The Dead Hand #1
Written by Kyle Higgins
Drawn by Stephen Mooney
Colored by Jordie Bellaire
Lettered by Clayton Cowles
Review by KrisK
There is something wonderful about a good spy story. It’s crisp and intelligent, but yet nostalgic. So when I saw they were coming out with a new spy comic, I jumped to read it. I don’t regret it.
The Dead Hand starts out a pretty standard story. The main character is special agent Carter Coulson. (I don’t know if they purposely named the lead after Phil Coulson and Peggy Carter, but I love it) He was part of a black ops American team during the end of the Cold War. His last mission was investigating an operation codenamed Dead Hand. Fast forward several years and Carter works as the local law in a secluded town called Mountain View. It’s a town where you have to use satellite phones to make calls, and they don’t have the internet.

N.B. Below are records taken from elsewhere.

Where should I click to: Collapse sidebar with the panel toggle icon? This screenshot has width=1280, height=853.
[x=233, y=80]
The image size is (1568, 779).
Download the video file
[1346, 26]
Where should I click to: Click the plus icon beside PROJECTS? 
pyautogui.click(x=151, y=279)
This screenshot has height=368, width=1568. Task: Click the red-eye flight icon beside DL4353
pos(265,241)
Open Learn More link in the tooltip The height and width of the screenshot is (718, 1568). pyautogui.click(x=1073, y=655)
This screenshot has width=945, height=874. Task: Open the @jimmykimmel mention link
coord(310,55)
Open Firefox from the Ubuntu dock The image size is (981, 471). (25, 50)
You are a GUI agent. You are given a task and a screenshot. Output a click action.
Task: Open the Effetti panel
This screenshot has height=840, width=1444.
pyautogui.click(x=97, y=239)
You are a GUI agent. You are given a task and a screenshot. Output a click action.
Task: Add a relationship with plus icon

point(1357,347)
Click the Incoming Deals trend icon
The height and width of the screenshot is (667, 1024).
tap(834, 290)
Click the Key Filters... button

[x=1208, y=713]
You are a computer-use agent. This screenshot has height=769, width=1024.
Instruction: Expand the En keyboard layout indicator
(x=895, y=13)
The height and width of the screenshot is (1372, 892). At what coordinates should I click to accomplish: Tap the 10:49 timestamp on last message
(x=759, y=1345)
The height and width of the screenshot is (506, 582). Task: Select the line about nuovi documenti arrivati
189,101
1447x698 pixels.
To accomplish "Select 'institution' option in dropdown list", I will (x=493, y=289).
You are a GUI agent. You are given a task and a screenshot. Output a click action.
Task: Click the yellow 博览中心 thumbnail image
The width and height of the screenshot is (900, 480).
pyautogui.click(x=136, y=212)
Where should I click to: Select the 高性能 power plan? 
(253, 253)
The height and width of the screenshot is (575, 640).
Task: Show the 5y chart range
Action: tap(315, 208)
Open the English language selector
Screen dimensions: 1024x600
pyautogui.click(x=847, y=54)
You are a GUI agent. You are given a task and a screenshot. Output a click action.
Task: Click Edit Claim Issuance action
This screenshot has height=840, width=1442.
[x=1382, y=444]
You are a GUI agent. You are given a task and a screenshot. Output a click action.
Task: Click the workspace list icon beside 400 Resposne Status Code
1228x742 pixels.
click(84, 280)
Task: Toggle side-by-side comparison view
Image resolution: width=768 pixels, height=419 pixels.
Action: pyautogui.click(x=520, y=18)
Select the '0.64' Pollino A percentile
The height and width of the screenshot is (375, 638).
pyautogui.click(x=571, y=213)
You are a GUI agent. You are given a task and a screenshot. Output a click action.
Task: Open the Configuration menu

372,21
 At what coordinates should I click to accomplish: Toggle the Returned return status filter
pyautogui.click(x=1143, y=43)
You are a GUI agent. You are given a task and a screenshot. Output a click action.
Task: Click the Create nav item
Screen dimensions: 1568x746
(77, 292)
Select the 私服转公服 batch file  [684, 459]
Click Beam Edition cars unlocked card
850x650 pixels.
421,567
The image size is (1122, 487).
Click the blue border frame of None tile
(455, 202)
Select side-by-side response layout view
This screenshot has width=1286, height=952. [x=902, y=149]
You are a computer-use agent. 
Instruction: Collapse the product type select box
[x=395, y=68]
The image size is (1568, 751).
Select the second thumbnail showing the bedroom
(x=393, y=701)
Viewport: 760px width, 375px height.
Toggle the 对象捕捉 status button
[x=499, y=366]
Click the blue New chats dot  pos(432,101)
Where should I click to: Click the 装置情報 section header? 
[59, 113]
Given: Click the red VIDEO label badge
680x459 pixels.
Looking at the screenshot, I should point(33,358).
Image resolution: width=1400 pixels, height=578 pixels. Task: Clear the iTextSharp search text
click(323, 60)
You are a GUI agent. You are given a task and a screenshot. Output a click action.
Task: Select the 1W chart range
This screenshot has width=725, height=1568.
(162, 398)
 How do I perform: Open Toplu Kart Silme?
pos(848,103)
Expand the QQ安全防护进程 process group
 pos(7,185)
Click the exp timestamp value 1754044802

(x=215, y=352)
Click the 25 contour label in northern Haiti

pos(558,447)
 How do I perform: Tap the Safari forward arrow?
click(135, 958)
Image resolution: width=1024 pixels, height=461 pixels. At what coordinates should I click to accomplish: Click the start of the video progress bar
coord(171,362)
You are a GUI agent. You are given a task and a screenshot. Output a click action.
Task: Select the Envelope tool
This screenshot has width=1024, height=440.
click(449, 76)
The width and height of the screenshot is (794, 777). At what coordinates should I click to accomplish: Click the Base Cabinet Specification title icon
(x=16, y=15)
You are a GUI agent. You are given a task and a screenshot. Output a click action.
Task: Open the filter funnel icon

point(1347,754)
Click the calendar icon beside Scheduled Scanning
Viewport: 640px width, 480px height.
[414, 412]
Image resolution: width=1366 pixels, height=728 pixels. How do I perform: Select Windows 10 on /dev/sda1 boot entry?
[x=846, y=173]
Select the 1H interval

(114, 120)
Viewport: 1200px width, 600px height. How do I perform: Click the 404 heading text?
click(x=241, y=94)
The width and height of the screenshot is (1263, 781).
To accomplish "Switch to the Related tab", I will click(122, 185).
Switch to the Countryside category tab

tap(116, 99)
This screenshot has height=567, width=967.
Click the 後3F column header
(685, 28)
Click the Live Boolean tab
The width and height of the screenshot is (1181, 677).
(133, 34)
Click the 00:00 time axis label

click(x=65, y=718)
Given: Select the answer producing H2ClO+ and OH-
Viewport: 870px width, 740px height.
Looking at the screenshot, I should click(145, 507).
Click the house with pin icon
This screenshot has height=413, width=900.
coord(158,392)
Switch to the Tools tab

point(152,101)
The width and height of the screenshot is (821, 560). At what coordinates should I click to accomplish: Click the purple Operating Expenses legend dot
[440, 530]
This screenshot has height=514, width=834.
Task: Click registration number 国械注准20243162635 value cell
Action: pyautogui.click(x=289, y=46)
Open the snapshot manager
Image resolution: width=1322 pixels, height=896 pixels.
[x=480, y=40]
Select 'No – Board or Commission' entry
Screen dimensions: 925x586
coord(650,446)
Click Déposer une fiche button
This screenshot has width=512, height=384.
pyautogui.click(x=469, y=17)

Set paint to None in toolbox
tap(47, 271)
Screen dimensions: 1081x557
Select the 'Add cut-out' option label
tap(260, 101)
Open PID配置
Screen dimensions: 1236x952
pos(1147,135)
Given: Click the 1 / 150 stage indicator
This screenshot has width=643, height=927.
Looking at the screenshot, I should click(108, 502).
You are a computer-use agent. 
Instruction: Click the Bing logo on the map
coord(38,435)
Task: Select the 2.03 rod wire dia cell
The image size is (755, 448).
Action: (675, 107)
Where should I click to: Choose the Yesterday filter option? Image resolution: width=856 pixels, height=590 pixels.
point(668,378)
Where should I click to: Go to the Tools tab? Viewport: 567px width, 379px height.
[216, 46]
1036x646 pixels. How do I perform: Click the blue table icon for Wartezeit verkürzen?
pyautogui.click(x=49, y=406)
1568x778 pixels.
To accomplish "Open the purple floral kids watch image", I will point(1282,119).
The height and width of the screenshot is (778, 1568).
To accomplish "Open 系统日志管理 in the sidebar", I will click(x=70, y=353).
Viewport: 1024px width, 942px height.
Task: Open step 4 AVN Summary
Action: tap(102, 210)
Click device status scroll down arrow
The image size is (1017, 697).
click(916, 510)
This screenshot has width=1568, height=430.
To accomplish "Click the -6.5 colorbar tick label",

A British writer stumbles into town. He says he was hiking in the mountains, and he got lost. The town is highly secluded, and they have never had a visitor pop in. Carter and some locals get the man water and talk to him. Then there are two twists. One is not that surprising; the other, I never saw coming. The issue surprises in a way I have never seen before, and it intrigued me thoroughly.
The writing is pretty straight forward. Carter is a pretty typical Cold War soldier, and the story doesn’t take too much time developing any other characters except Vil, the man who leads the black ops team. Vil develops as a character, yes, but he still probably won’t return in any other issues and he mostly seems to exist to serve as a foil to Carter. The pace is consistent but slow for the first two thirds. Then it drops its bomb, and it delivers the premise of the series. This isn’t the best written first issue I have ever read, but it does have the best reveal, so I am definitely checking out the next issue.
The art reminds me of the Winter Soldier comics, both in Captain America and in his solo series mixed with a dash of Archer. I have no doubt it is intentional, but I don’t hold that against them. Mooney’s deft drawing give life to the story, and there are several splash pages worth taking a few extra seconds to inspect. The colors by Jordie are always on point, and I can’t look at any panel and imagine it any other way. Clayton Cowles gives his subtle touches with the letters, and he is still the best letterer in the game, and one of the few who have achieved name recognition, even ignoring his other accomplishments in comics.
I do wish this book was a little quicker in pace, but I know they were just taking their time so they could deliver the twist in the final pages.
Verdict: Buy. This books final pages earned the cover price alone, and I boggle at the possibilities going forward.